INTERN VIEW: How flocculation helps filtration
There are many types of pollutants that can contaminate water. One form of natural (not man-made) pollutant is from suspended particles in the water, such as silt, sediment, clay, algae, and oil. These particles remain suspended due to their likeness in ionic charge, negative in this case, causing them to repel each other and remain suspended. To treat water with suspended particles, the charge must be neutralized before gathering the particles into an agglomerate that can settle out of solution.
TYPICAL TREATMENT FOR SUSPENDED PARTICLES
A coagulant is used to neutralize the electric charge on the particles, making it easier to form them into clumps. However, this is not enough to settle the particles out of solution.
A flocculant is needed to collect these particles in a polymer “net”. When enough particles collect on these “nets”, they will be heavy enough to settle out of the water.
The particles that settle out of the solution aggregate on either the top or bottom of the water, depending on the density of the substance. For example, suspended solids will settle to the bottom and oil emulsions will float to the top. The way that these pollutants fall out of solution will determine how they are removed during filtration.
In the case shown above, these flocculated particles have settled to the bottom of the sedimentation chamber, and now any remaining particles in the treated water can be removed through filtration.

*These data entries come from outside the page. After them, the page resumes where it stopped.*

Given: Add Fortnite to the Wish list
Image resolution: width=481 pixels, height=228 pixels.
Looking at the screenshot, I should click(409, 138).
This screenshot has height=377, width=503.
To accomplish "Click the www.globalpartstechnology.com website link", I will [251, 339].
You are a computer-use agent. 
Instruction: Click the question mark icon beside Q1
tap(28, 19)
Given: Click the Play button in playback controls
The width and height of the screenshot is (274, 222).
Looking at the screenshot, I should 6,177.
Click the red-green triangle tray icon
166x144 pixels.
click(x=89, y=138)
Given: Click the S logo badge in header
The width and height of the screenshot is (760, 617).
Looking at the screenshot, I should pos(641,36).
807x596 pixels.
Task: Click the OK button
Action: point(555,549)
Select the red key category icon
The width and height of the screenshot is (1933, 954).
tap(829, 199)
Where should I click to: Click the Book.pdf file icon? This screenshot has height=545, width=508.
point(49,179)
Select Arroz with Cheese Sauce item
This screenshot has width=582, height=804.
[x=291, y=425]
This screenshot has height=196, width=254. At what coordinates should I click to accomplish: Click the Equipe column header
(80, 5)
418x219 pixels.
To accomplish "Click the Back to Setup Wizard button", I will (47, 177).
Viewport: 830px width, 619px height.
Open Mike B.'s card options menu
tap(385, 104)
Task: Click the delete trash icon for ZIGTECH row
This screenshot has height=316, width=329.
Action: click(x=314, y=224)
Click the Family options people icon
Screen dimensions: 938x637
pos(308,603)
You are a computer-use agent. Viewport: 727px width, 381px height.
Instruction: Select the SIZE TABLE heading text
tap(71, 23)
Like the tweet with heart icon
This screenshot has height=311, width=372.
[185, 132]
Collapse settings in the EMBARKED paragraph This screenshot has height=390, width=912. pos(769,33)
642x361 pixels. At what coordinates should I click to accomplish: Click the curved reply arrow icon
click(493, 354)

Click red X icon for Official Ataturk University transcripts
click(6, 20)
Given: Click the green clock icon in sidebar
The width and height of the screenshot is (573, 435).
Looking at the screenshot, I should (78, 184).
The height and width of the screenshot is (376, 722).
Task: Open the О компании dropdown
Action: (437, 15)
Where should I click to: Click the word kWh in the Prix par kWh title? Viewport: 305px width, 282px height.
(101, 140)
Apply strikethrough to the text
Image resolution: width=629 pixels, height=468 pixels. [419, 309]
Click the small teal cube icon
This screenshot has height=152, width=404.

Read a real world example here
Without using a flocculant before the filtration process, these particles would not gather into clumps large enough even to filter out—they are small enough that they would just pass through the filter. Not only does flocculation make filtration possible, it makes it easier and less energy intensive. Creating large, heavy agglomerates of pollutant that can settle into a sedimentation tank will end up saving a large amount of energy in the water treatment process.